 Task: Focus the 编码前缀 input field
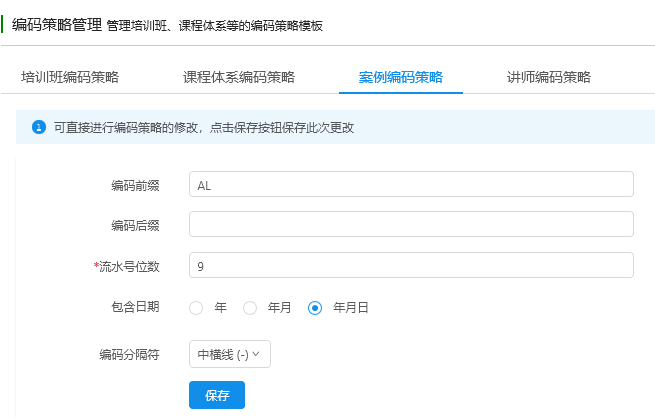click(x=411, y=184)
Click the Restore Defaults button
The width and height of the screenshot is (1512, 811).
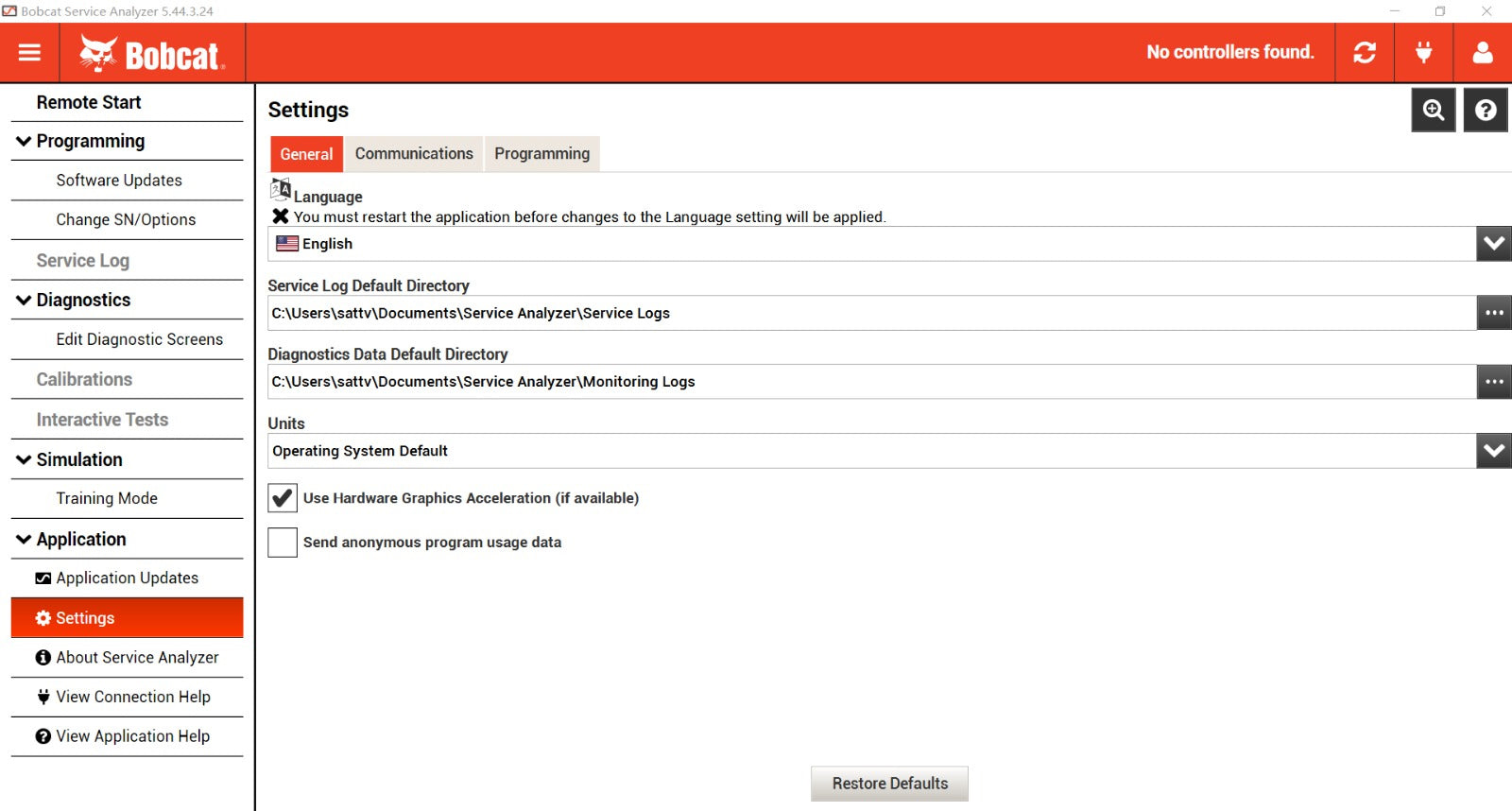coord(889,784)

Tâche: Recopiez à l'identique toutes les lignes des enregistrements ci-dessus, sans y mettre les images.

Réponse:
 Task: Focus the 编码前缀 input field
click(x=411, y=184)
Click the Restore Defaults button
The width and height of the screenshot is (1512, 811).
coord(889,784)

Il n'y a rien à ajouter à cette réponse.